▶ _MATERIAL PROVIDED_:
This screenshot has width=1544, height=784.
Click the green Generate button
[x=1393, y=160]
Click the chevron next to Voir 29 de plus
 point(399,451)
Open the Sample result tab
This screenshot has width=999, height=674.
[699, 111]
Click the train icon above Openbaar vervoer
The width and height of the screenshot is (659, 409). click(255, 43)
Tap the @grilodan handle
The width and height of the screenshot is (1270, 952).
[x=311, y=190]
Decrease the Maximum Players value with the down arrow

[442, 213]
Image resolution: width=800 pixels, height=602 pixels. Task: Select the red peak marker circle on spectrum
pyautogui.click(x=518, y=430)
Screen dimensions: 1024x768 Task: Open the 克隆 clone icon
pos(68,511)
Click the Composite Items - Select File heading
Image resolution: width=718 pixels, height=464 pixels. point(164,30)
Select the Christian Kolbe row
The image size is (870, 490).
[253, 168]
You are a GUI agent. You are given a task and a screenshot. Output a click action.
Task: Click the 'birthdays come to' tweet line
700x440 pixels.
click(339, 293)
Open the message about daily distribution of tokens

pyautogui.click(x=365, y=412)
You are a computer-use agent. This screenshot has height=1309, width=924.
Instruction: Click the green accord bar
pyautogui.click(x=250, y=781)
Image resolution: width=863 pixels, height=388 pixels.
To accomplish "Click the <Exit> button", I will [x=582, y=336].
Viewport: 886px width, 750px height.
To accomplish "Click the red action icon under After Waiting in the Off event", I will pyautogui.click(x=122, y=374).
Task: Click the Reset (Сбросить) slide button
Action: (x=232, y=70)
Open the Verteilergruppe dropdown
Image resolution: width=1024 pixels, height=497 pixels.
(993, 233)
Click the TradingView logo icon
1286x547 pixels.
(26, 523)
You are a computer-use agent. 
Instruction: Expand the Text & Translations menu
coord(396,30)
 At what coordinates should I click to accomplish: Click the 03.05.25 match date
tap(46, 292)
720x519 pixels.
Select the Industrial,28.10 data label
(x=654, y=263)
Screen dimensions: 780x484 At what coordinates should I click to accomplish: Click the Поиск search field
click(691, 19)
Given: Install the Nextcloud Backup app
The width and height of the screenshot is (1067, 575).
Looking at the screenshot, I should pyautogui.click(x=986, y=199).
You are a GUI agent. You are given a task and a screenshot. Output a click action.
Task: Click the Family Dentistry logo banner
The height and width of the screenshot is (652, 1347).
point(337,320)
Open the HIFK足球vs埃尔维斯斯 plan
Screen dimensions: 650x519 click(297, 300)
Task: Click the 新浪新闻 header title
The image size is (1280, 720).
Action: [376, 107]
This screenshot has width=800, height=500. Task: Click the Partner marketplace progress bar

▶ _EXERCISE AIM_: Reproduce all the entries verbatim, leaving nothing out.

▶ _RESPONSE TO THIS EXERCISE_:
This screenshot has width=1544, height=784.
Click the green Generate button
[x=1393, y=160]
Click the chevron next to Voir 29 de plus
 point(399,451)
Open the Sample result tab
This screenshot has width=999, height=674.
[699, 111]
Click the train icon above Openbaar vervoer
The width and height of the screenshot is (659, 409). click(255, 43)
Tap the @grilodan handle
The width and height of the screenshot is (1270, 952).
[x=311, y=190]
Decrease the Maximum Players value with the down arrow

[442, 213]
Image resolution: width=800 pixels, height=602 pixels. Task: Select the red peak marker circle on spectrum
pyautogui.click(x=518, y=430)
Screen dimensions: 1024x768 Task: Open the 克隆 clone icon
pos(68,511)
Click the Composite Items - Select File heading
Image resolution: width=718 pixels, height=464 pixels. point(164,30)
Select the Christian Kolbe row
The image size is (870, 490).
[253, 168]
You are a GUI agent. You are given a task and a screenshot. Output a click action.
Task: Click the 'birthdays come to' tweet line
700x440 pixels.
click(339, 293)
Open the message about daily distribution of tokens

pyautogui.click(x=365, y=412)
You are a computer-use agent. This screenshot has height=1309, width=924.
Instruction: Click the green accord bar
pyautogui.click(x=250, y=781)
Image resolution: width=863 pixels, height=388 pixels.
To accomplish "Click the <Exit> button", I will [x=582, y=336].
Viewport: 886px width, 750px height.
To accomplish "Click the red action icon under After Waiting in the Off event", I will pyautogui.click(x=122, y=374).
Task: Click the Reset (Сбросить) slide button
Action: (x=232, y=70)
Open the Verteilergruppe dropdown
Image resolution: width=1024 pixels, height=497 pixels.
(993, 233)
Click the TradingView logo icon
1286x547 pixels.
(26, 523)
You are a computer-use agent. 
Instruction: Expand the Text & Translations menu
coord(396,30)
 At what coordinates should I click to accomplish: Click the 03.05.25 match date
tap(46, 292)
720x519 pixels.
Select the Industrial,28.10 data label
(x=654, y=263)
Screen dimensions: 780x484 At what coordinates should I click to accomplish: Click the Поиск search field
click(691, 19)
Given: Install the Nextcloud Backup app
The width and height of the screenshot is (1067, 575).
Looking at the screenshot, I should pyautogui.click(x=986, y=199).
You are a GUI agent. You are given a task and a screenshot. Output a click action.
Task: Click the Family Dentistry logo banner
The height and width of the screenshot is (652, 1347).
point(337,320)
Open the HIFK足球vs埃尔维斯斯 plan
Screen dimensions: 650x519 click(297, 300)
Task: Click the 新浪新闻 header title
The image size is (1280, 720).
Action: [376, 107]
This screenshot has width=800, height=500. Task: Click the Partner marketplace progress bar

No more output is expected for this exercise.